Files Content Description

1. Raw Data & Reference

downloadData/Content: Raw Sequencing Reads

  • <sample_id>_R1_001.fastq.gz / _R2_001.fastq.gz: The original, unprocessed sequencing data from the sequencer or repository (e.g., SRA/ENA).
  • Format: FASTQ (gzip compressed).
  • Use: The starting point for the entire pipeline.

referenceGenome/Content: Viral Reference

  • reference.fasta: The standard SARS-CoV-2 genome sequence (NC_045512.2).
  • Use: Used as the template for mapping reads and calling variants.

2. Pre-processing & Alignment####qc/Content: Quality Control & Trimming

  • <sample_id>.fastp.html: An interactive HTML report visualizing read quality before and after trimming. Look here to check adapter removal and read quality scores.
  • <sample_id>.R1/R2.clean.fastq.gz: The "clean" sequencing reads. Adapters have been trimmed, and low-quality bases removed. These are used for mapping.

mapping/Content: Genome Alignment

  • <sample_id>.sorted.bam: The Binary Alignment Map (BAM) file. It contains the clean reads aligned to the reference genome, sorted by coordinate.
  • Use: Essential for visualization in tools like IGV (Integrative Genomics Viewer) to see coverage depth and mutations.

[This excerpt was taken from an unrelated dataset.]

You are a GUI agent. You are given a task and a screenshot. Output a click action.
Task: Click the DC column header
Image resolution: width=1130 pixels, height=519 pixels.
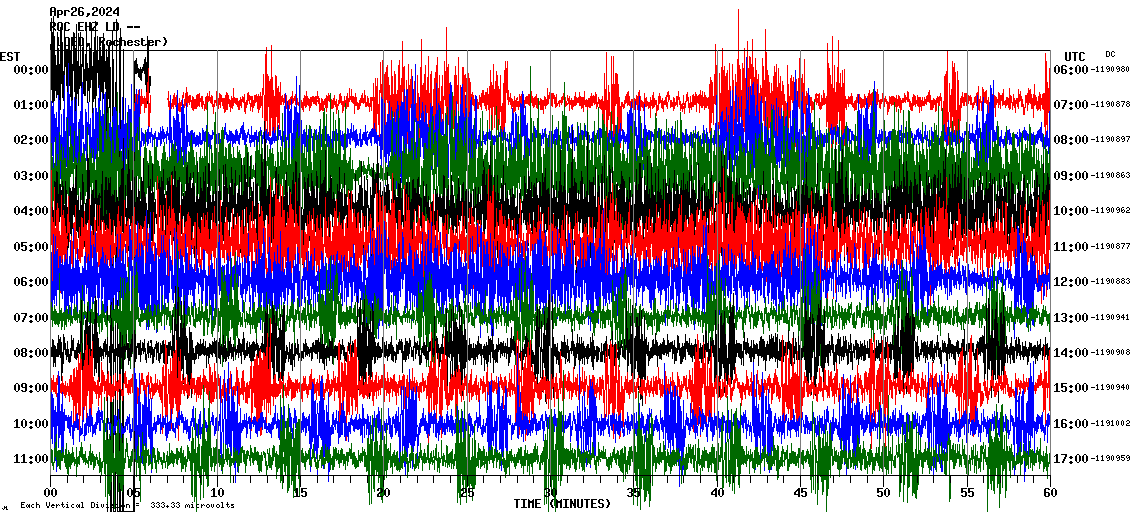pos(1110,54)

primerClipping/Content: PCR Primer Removal

  • <sample_id>.primerclipped.bam: A modified BAM file where PCR primer sequences have been "soft-clipped" (masked).
  • Why this matters: Amplicon sequencing uses synthetic primers to amplify the virus. If these synthetic sequences aren't removed, they can mask real mutations or introduce false ones.

3. Consensus & Analysis####consensusGeneration/Content: Individual Viral Genomes

  • <sample_id>.consensus.fasta: The reconstructed viral genome for a single specific sample. This sequence represents the specific variant of the virus found in that patient/sample.

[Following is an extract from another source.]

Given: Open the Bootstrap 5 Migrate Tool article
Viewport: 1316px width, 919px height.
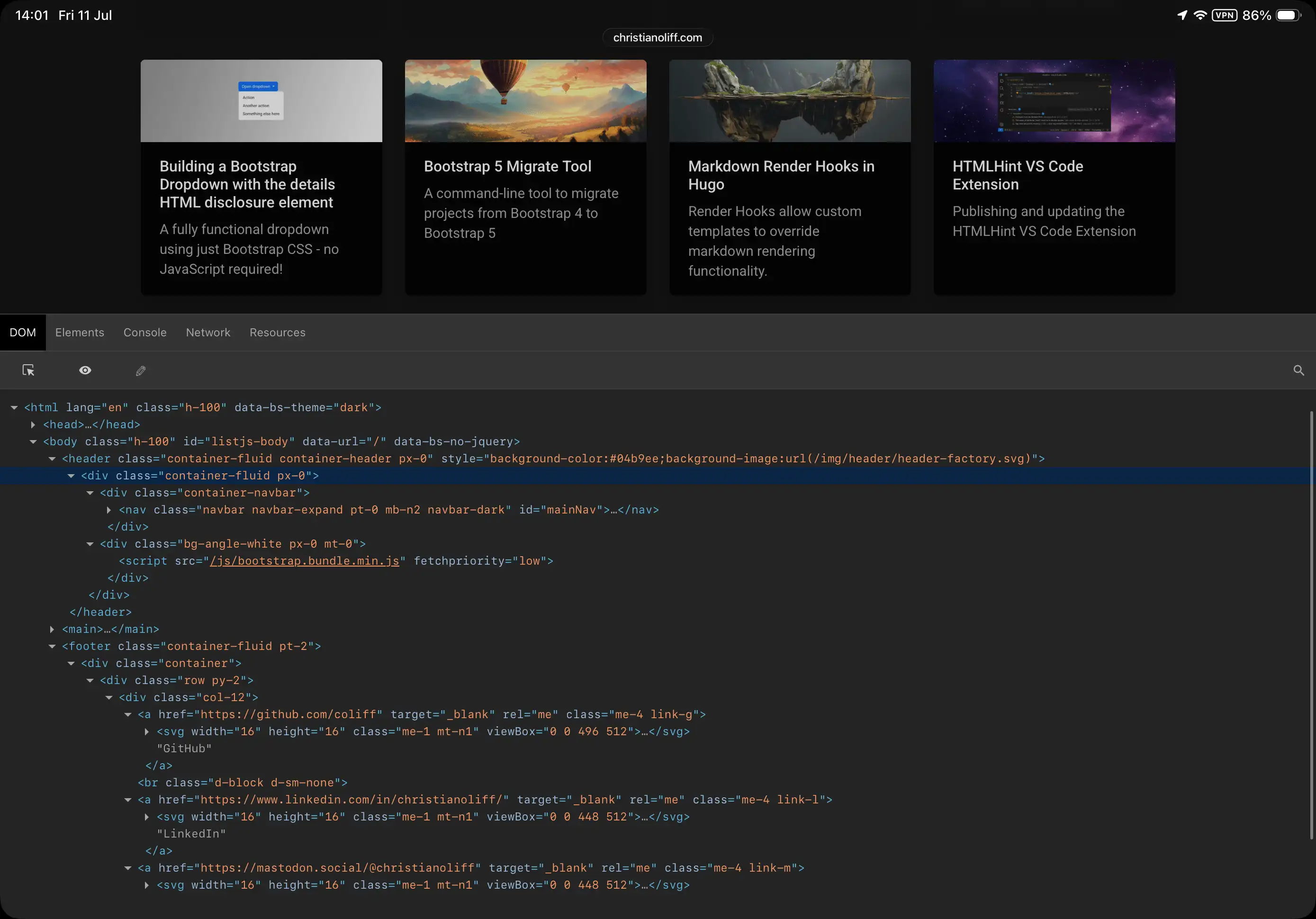Looking at the screenshot, I should pyautogui.click(x=507, y=166).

mergeConsensus/Content: Aggregate Genomes

  • consensus-seqs.fasta: A Multi-FASTA file containing the consensus sequences of all processed samples combined into one file.
  • Use: This is the primary input for downstream phylogenetic analysis and lineage assignment.

4. Classification & Quality Assessment####pangolinLineage/Content: Variant Classification

  • lineage_report.csv: A spreadsheet generated by the Pangolin tool.
  • Key Columns to check:
  • lineage: The assigned Pango lineage (e.g., B.1.1.7, BA.5).
  • scorpio_call: The WHO variant name (e.g., Alpha, Omicron).
  • ambiguity_score: Quality metric indicating how many "N" (unknown) bases affected the call.

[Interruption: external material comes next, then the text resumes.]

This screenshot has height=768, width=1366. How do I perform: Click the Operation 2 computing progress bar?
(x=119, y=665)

consensusQC/Content: Genome Quality Metrics (Tool: President)

  • consensus_report.tsv: A tabular summary of genome quality. Checks for "N" content (ambiguous bases) and frameshifts.
  • consensus_valid.fasta: Genomes that PASSED quality control checks.
  • consensus_invalid.fasta: Genomes that FAILED checks (usually due to low coverage resulting in too many Ns).

phylogeny/Content: Evolutionary Tree

  • phylo.treefile: A phylogenetic tree file generated by IQ-TREE.
  • Use: Can be opened in tree viewers like FigTree or Dendroscope to visualize how the samples are related to each other evolutionarily.